Dass wir niemals wissen werden, welche Farbe die Dinosaurier hatten, ist ein Standard-Satz, den man so in diversen (vor allem älteren) Dino-Büchern findet. Inzwischen ist einigermaßen klar, dass farbtragende Moleküle wie Melanin und die Zellen, in denen das Melanin steckt, prinzipiell auch in Fossilien nachgewiesen werden können. (Kurz habe ich dazu in diesem Artikel was erzählt, war schon ne coole Konferenz…)
Eine neue Untersuchung zeigt jetzt auch, dass man mit etwas Cleverness (und hinreichend guten Fossilien) aus den Farben auch noch mehr ableiten kann.
Dass Fossil stammt von einem Psittacosaurus – einem urtümlichen Horndinosaurier, der in die Gruppe der Vorfahren des berühmten Dreihornsauriers [Diesen Tippfehler will ich euch nicht vorenthalten: hier stand gerade noch “Dreihirnsaurier” – vermutlich verwandt mit Abdul Nachtigaller] Triceratops einzuordnen ist. (Das Bild mit dem Kampf zwischen Triceratops und T. rex darf ja in keinem Dino-Buch fehlen…) Hier eine Rekonstruktion (vom Psittacosaurus, nicht vom Triceratops), noch ohne Farb-Information:
Von Nobu Tamura (https://spinops.blogspot.com) – Eigenes Werk, CC BY 3.0, https://commons.wikimedia.org/w/index.php?curid=19459515
Ja, die seltsamen stachelartigen Dinger vorn am Schwanz sind echt und keine Fantasie – entsprechende Fossilien hat man vor ein paar Jahren gefunden. Es sind vermutlich eine Art “Protofedern”, die kennt man inzwischen ja auch von anderen Dinos, die nicht zu den Raumsauriern gehören (wie zum Beispiel Kulindadromeus).
Heute geht’s aber nicht um diese Federn, sondern um die Farbe des Psittacosaurus. Ein sehr gut erhaltenes Fossil zeigt nämlich viele erhaltene Melanin-Pigmente – hier ein Beispiel:
Aus Vinther et al., s.u.
Ihr seht die dunklen Punkte der Pigmentierung (außerdem auch die Borsten auf dem Schwanz) sehr deutlich.

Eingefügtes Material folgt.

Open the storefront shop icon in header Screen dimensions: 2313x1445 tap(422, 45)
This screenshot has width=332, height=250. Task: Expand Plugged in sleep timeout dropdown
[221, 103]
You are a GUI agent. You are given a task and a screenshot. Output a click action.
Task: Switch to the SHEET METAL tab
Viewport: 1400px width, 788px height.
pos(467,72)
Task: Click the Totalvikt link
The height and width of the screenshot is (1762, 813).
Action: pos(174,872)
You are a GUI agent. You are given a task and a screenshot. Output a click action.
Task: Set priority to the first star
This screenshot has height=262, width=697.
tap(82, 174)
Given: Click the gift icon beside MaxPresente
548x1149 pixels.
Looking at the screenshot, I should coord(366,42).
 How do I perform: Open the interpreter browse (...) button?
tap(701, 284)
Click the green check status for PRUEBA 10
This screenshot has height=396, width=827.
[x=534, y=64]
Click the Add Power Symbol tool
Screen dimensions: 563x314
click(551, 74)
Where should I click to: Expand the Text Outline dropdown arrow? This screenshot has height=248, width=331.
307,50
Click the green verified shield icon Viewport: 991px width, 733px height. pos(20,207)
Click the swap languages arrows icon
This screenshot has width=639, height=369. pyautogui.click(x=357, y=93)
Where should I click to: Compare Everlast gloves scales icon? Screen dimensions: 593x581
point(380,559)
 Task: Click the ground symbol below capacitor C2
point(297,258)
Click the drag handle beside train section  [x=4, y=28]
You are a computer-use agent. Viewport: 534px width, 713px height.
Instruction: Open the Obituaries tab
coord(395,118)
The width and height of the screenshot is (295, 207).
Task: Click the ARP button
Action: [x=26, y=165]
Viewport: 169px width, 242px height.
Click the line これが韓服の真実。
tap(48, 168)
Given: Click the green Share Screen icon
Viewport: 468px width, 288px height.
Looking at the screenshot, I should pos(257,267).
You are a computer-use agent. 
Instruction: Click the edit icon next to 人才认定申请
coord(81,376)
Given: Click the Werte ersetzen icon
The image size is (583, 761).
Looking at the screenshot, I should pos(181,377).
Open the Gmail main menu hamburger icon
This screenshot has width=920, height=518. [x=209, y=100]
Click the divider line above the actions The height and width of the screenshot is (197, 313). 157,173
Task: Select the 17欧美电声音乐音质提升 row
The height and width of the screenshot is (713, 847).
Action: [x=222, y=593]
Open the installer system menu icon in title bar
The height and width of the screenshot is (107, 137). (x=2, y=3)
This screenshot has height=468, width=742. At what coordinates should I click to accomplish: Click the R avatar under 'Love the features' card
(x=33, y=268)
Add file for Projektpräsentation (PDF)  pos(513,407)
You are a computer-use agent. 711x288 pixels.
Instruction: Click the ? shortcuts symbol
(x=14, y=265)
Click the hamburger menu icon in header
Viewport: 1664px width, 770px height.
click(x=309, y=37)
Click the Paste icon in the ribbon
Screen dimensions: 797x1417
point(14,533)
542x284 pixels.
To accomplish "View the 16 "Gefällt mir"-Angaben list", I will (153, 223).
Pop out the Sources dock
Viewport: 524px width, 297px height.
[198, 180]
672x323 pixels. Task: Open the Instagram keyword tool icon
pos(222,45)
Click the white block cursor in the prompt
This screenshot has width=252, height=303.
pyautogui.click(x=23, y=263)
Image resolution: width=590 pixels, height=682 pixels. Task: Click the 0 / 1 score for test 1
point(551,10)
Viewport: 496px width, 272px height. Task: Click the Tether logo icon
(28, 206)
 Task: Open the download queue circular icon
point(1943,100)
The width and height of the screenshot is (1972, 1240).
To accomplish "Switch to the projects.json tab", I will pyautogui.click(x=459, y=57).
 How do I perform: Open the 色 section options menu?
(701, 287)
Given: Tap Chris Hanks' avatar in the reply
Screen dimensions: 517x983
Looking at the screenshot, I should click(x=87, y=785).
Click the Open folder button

Interessant ist, dass die Pigmente nicht überall gleich verteilt sind. Im Bereich des Rückens beispielsweise findet man deutlich mehr als am Bauch; auch am Schwanz ist die Unterseite deutlich heller (weil sie weniger Pigmente hatte) als die Oberseite. Diese Rekonstruktion zeigt, wie man sich das Tier vorstellen kann:
Aus Vinther et al., s.u.
Dass Tiere auf der Unterseite heller sind als auf der Oberseite, kommt relativ häufig vor. Klassisches Beispiel sind Pinguine oder Wale, aber auch bei Landtieren findet man oft entsprechende Farbverteilungen (Tiger haben zum Beispiel auch ein helles Bauchfell). Der Sinn so einer “Konterschattierung” ist die Tarnung: Licht kommt von oben, so dass die Oberseite eines Tieres stärker ausgeleuchtet wird als die Unterseite. Wen die Unterseite im Gegenzug heller ist, dann sinkt der sonst sehr deutliche Kontrast, das Tier ist schwerer zu erkennen.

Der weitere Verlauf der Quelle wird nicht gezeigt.